Raising a Jihadi Generation

A while back, my friend John Guandolo, a marine combat veteran and former FBI counterterrorism agent, had an important idea.

The Obama administration had recently purged the instructional materials used to train our government’s national security agents – law-enforcement, intelligence and military – about the threat posed by Muslim jihadists. Under the new training, the threat would no longer be recognizable. Obama theory, you see, holds that the threat is not jihadist terror and the Islamic supremacist ideology that catalyzes it. Instead, it is “violent extremism,” disconnected from any identifiable belief system – and, the administration cannot emphasize enough, having absolutely nothing to do with Islam … something a young agent better understand if he or she harbors any hope of being promoted up the ranks.

Of course, our enemies have no hesitation about announcing their intention to conquer America and the West, or about their conviction that seeking this conquest is an Islamic obligation imposed by very clear scripture. What’s more, this interpretation of scripture – Islamic supremacism – is the dynamic, preponderant Islam of the Middle East. True, only a small percentage of Muslims make the final, logical leap into terrorist aggression; but a majority of Middle Eastern Muslims – a substantial majority in several Islamic countries – construe Islam to require imposition of the repressive sharia societal system and all it entails. That means institutionalized discrimination against women and non-Muslims; rampant anti-Semitism; hostility to individual liberty; disdain for Western culture; cruel punishments; and endorsement of violence against perceived enemies under the guise of advancing Islam’s dominions.

The administration’s willful blindness to this reality, its dereliction of the duty to protect Americans at home and abroad, is how atrocities like the murders of American officials in Benghazi happen. It is how those atrocities are shamefully covered up by stonewalling and trumped up prosecutions designed to perpetuate the fraud that constitutional free speech rights, rather than Islamic-supremacist aggression, is the problem.

It is one thing for the White House and our post-American State Department to prattle about “violent extremism” and “religion of peace” while our enemies cry “Allahu Akbar” and “death to America.” It is quite something else for the government to force a fantasy version of the threat on the agents sworn to protect us from the threat – and to create an ethos that warns those agents to toe the line … or else.

Because he was one of them, John Guandolo understands that most of our agents want to do the job of protecting the country no matter how hard the government’s Big Thinkers make it. He wanted to come up with a practical way to help them. And so he has, by writing Raising a Jihadi Generation: Understanding the Muslim Brotherhood Movement in America.

Raising a Jihadi Generation is a handbook that is specifically designed for law-enforcement, intelligence and military officers.
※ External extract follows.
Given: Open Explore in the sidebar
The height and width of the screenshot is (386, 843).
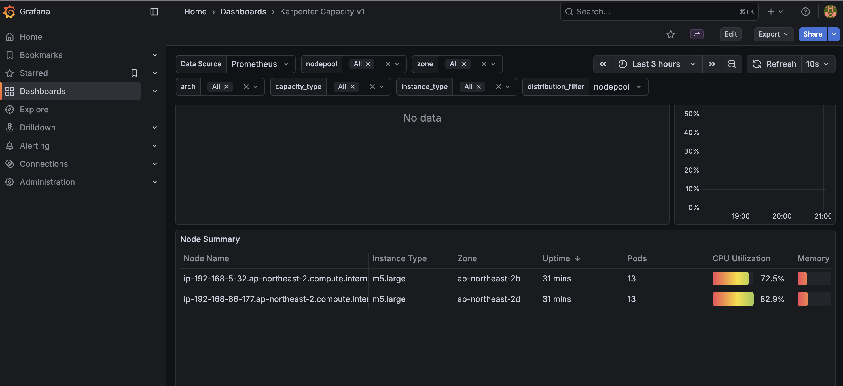Looking at the screenshot, I should 34,109.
At less than a hundred pages, it is a succinct, well-organized primer on Islamic-supremacist ideology. Because the Muslim Brotherhood is the most significant and effective global proponent of that ideology, it is the focus.

The handbook lays out the Brothers’ history, its principles and goals, its interpretation of sharia, and its infrastructure in the United States – the key organizations and players. It provides insight into how radicals think, what motivates them, and how they recruit young people to the cause. It explains how the Brotherhood conducts influence operations under the guise of “outreach,” targeting major Western institutions, very much including law enforcement, pressuring them to accept sharia standards and the Brotherhood’s blame-America-first worldview.

While Raising a Jihadi Generation is geared toward government agents, it will prove useful to any American who wants to learn about the threat. An agent who spent an hour reading it would learn more pertinent information than can be gleaned in a hundred of Washington’s preferred sensitivity-training courses.

I was delighted to provide a brief foreword to the handbook. John has done the country another great service, providing essential information to the people we most need to have it, at a time when government is of a self-destructive mind to purge it.